### Your instructions
Carry the forum thread about covering the wire ramps in a rat cage further, picking up after its last post.

# Wire Ramps



## penelope (May 1, 2007)

What can I use on the wire ramps of my cage so my rats don't get bumblefoot? The bottom is flat plastic and the levels have material over them so they're not hurting their feet. But I dont know what to put on the actual ramps from one level to the next. If I put something like coroplast, chances are that it's too slippery for them to climb up. But I am really scared for their little feeties  thanks.


----------



## ladylady (Apr 5, 2007)

Lino, cardboard....


----------



## Berks (May 15, 2007)

this is simple and easy, but all i did was cut up an old towel about the same width as my ramps and made it a few inches longer than the ramp and than i slid it through the first rung at the top of the ramp and the last rung at the bottom and slipped it under the ramp to hold it in place. Easy, cheap, and washable. works great for mine!


----------



## lilspaz68 (Feb 24, 2007)

I wouldn't worry at all about covering them as long as the spacing is fine for rat feeties. Ramps are transitory, not somewhere they will be "living". Its now been proven that wire levels are not what causes bumblefoot but genetics, obesity, age (the rat starts to put its entire weight on its full foot rather than just the toes) and cleanliness. A dirty solid level could cause bumblefoot.


----------



## OnlyOno (Apr 4, 2007)

i put plastic canvas over the ramps, but i think the holes are so small, it's now actually harder to climb down them. the 1/2" hardware cloth seemed better for the ramp part, but i continue to cover the hardware cloth with plastic canvas for the full and half-levels, and then put fleece over that too. the ramps need to have something for the ratty to grip on, so i don't know if you really need to cover them at all. once the rats chew thru the plastic on the ramps, i'm just going to leave it off.

[Records drawn from a collection]
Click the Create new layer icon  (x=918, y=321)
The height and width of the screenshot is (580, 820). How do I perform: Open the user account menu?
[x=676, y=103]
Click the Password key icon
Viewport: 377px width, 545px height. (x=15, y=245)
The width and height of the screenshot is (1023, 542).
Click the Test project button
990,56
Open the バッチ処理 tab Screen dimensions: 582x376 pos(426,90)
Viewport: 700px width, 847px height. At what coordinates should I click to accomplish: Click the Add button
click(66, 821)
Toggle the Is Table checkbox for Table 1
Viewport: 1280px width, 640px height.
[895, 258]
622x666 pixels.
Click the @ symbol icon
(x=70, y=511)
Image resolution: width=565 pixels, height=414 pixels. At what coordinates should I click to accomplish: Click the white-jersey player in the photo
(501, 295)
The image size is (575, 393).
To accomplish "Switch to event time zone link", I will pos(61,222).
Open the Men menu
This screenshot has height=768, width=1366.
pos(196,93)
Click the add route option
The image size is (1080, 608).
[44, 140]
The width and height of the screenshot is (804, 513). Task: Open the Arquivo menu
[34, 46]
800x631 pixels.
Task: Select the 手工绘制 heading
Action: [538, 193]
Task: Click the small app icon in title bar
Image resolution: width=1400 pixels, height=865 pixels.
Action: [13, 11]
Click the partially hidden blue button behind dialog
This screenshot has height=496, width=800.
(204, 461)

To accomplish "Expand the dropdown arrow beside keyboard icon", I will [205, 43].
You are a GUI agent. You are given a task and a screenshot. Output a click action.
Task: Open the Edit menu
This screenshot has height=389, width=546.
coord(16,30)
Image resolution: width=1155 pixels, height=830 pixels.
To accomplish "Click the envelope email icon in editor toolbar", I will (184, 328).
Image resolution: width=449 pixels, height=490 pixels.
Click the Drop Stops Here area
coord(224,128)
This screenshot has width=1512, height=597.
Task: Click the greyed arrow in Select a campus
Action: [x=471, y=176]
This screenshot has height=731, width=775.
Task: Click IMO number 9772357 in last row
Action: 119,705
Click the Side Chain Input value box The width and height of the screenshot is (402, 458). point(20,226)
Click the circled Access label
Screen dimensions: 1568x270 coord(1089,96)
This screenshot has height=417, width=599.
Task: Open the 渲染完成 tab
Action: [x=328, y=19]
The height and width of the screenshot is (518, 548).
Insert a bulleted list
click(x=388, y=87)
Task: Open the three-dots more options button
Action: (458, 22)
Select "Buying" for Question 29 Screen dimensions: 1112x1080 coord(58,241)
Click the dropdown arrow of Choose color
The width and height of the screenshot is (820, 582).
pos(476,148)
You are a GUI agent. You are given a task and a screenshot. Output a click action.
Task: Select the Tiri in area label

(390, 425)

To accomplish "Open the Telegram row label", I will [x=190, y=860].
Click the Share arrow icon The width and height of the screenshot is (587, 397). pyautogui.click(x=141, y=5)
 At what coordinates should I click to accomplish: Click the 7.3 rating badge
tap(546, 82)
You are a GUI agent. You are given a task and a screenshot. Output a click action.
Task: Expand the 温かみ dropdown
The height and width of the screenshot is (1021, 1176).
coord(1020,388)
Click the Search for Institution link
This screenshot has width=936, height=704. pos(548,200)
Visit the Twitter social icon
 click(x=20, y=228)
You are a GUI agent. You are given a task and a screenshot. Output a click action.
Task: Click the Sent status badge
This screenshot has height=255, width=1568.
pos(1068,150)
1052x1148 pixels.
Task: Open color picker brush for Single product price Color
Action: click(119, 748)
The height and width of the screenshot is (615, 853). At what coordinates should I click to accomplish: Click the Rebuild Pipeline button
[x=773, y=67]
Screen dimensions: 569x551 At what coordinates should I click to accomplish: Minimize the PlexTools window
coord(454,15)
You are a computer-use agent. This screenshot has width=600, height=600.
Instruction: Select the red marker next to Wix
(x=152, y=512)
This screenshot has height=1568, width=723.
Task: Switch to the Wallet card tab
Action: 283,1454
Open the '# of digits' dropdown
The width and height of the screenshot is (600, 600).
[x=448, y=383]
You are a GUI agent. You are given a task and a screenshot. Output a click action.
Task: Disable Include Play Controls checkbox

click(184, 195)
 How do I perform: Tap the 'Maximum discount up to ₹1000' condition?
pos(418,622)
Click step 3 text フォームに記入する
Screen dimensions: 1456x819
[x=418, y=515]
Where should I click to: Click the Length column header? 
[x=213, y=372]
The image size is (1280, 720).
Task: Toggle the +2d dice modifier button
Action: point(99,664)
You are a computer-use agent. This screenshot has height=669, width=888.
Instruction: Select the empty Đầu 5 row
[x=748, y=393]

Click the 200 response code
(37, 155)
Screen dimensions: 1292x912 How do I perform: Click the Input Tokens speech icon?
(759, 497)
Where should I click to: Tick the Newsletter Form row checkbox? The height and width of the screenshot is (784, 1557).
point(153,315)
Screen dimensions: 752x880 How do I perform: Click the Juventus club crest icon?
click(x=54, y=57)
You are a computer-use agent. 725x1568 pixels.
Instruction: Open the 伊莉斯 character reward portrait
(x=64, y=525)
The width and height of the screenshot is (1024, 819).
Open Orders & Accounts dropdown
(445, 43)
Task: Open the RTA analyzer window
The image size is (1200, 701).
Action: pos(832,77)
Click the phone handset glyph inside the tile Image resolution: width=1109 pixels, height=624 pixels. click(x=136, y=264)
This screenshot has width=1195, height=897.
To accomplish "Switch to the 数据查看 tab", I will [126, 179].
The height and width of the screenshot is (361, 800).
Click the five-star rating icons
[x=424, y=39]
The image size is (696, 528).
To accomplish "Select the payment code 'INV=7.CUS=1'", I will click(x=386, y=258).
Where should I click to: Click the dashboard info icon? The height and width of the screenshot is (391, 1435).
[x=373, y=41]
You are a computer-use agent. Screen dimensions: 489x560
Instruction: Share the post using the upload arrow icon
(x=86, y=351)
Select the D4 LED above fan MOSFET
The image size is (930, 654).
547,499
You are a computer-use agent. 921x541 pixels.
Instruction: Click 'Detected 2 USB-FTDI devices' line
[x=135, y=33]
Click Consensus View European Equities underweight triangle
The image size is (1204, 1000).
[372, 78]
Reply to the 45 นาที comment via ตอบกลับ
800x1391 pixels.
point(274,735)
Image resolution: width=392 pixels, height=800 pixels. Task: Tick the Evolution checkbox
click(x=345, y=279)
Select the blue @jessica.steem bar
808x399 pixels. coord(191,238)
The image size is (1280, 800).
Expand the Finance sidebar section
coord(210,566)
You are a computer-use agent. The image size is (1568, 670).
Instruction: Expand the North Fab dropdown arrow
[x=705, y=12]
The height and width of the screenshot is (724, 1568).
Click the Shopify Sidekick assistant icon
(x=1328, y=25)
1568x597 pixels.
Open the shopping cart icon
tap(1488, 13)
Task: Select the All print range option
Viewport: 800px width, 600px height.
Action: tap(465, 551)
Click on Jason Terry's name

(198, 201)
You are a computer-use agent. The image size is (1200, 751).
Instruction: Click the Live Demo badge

### Answer box
----------



## Jingles (Feb 2, 2008)

well i figured that they are only going to be on them for a couple of seconds....because my rats jet up the ramps......so i wasn't to worried about bumble foot....considering there living space was solid......if fact i think it great excercise for young rats feet......remembering that when they get old i will probaly have to cover it.....just as extra caustion for so an old rat doesn't get her foot caught.


----------



## foxx (Sep 13, 2007)

they will not get bumble foot just from a ramp, i think there whole cage will have to be wire to get bumble foot.


----------



## KayRatz (Apr 5, 2007)

Foxx, even an entire wire cage will not cause bumblefoot. ;]


----------



## OnlyOno (Apr 4, 2007)

p.s. this post was pretty much done 9 months ago, jingles why are you bringing up old topics? it's irritating a little.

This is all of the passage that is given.